Let $\lambda_1, \lambda_2 >0$ be coefficients and $\mathbf{c},\; \mathbf{a_1}, \; \mathbf{a_2} \in \mathbb{R}^n$ be given vectors.
I am wondering whether
$$f(\theta) \; = \; \inf_{\mathbf{x}, \mathbf{y}}\{ \mathbf{x}^\top \mathbf{a_1} + \mathbf{y}^\top \mathbf{a_2} \ : \ \mathbf{x} + \mathbf{y} = \theta\cdot \mathbf{c}, \; \lVert \mathbf{x} \rVert \leq \lambda_1, \; \lVert \mathbf{y} \rVert \leq \lambda_2 \}$$
is an affine function on a given compact set $\Theta \subset \mathbb{R}$. The coefficients $\mathbf{c}$ satisfy $\lVert \theta\cdot \mathbf{c}\rVert \leq \lambda_1 + \lambda_2$ for all $\theta \in \Theta$ which implies $f$ never evaluates to $\infty$ on $\Theta$.

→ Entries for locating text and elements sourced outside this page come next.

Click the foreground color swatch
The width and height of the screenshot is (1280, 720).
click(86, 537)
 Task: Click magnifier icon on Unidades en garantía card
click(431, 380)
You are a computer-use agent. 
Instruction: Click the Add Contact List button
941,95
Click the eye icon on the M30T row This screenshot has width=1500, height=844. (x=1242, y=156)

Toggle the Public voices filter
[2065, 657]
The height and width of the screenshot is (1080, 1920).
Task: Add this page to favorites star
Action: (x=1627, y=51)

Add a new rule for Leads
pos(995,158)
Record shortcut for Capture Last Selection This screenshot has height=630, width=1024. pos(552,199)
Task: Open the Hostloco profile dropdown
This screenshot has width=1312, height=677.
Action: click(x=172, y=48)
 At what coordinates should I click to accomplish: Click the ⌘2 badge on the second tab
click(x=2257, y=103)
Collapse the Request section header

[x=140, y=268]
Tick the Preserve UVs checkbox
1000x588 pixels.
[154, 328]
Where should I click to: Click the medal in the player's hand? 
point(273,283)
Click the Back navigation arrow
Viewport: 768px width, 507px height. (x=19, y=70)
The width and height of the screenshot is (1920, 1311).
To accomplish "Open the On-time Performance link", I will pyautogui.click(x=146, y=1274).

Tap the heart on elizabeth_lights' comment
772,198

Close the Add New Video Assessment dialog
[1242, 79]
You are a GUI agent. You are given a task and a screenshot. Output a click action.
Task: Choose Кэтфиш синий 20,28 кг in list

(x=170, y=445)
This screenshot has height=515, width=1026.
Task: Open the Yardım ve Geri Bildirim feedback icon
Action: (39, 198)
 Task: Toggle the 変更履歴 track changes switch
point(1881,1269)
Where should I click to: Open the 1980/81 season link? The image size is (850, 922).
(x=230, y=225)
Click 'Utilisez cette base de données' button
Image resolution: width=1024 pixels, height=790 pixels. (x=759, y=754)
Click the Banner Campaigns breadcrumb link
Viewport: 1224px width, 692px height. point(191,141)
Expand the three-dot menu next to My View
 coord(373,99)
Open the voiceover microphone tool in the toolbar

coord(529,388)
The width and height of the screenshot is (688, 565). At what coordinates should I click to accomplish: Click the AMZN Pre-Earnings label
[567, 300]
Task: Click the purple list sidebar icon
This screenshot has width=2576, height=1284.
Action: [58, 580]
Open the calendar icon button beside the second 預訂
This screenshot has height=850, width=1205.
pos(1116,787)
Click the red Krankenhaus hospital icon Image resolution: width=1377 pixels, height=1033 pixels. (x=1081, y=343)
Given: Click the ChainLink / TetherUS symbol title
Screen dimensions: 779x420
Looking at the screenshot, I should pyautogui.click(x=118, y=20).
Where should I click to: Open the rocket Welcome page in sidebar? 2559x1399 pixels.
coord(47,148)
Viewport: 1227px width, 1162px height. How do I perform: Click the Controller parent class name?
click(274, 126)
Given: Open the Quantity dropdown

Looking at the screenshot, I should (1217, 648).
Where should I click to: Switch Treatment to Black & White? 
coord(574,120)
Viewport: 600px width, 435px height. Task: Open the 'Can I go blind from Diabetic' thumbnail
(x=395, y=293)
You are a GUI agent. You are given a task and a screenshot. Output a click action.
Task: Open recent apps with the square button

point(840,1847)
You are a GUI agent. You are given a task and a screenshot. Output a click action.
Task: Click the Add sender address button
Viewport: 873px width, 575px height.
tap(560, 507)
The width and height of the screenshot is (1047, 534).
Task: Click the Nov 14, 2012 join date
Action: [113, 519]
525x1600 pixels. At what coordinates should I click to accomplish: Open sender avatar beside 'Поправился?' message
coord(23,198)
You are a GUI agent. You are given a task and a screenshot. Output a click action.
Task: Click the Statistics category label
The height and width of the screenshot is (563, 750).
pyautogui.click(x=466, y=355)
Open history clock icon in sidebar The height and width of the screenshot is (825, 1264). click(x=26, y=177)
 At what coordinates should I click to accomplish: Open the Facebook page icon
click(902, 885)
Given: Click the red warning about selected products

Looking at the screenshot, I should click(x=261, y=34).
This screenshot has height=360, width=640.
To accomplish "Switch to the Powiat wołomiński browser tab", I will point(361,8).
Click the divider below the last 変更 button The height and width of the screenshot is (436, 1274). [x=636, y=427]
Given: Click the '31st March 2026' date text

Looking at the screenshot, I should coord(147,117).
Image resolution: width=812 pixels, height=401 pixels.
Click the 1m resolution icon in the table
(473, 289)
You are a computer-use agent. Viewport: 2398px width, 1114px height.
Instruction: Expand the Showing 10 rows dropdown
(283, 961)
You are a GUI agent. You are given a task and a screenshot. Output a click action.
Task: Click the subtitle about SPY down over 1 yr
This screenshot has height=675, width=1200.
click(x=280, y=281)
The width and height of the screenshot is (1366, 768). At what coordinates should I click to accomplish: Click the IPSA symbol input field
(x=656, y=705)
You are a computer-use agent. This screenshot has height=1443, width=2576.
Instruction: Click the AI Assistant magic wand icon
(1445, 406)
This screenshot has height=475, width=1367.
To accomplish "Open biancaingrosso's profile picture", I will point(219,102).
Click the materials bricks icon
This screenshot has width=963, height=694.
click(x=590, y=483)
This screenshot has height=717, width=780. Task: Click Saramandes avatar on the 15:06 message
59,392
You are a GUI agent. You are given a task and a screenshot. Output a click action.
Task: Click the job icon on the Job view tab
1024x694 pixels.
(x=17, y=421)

Why I think it might be affine
The function $f(\theta)$ can be written with variable substitution as (for simplicity use $\lambda_1 = \lambda_2= 1$): $$ f(\theta) = \theta\cdot \mathbf{c}^\top \mathbf{a_2} + \min_{\mathbf{x}}\{ \mathbf{x}^\top \mathbf{a} \ : \ \lVert \mathbf{x} \rVert \leq 1, \ \lVert \theta \cdot \mathbf{c} - \mathbf{x}\rVert \leq 1 \} $$ where $\mathbf{a} = \mathbf{a_1} - \mathbf{a_2}$. Since the first term is linear already, ignoring it (as we want to prove linearity) gives us $$ f(\theta) = \min_{\mathbf{x}}\{ \mathbf{x}^\top \mathbf{a} \ : \ \lVert \mathbf{x} \rVert \leq 1, \ \lVert \theta \cdot \mathbf{c} - \mathbf{x}\rVert \leq 1 \} $$ For fixed $\theta$, this problem is a linear optimization over the intersection of two unit balls. The first ball is centered at the origin while the second ball's center is $\theta \cdot \mathbf{c}$. So, varying $\theta$ linearly 'shifts' the second ball. But I cannot see whether if this implies that $f(\theta)$ is linear in $\theta$.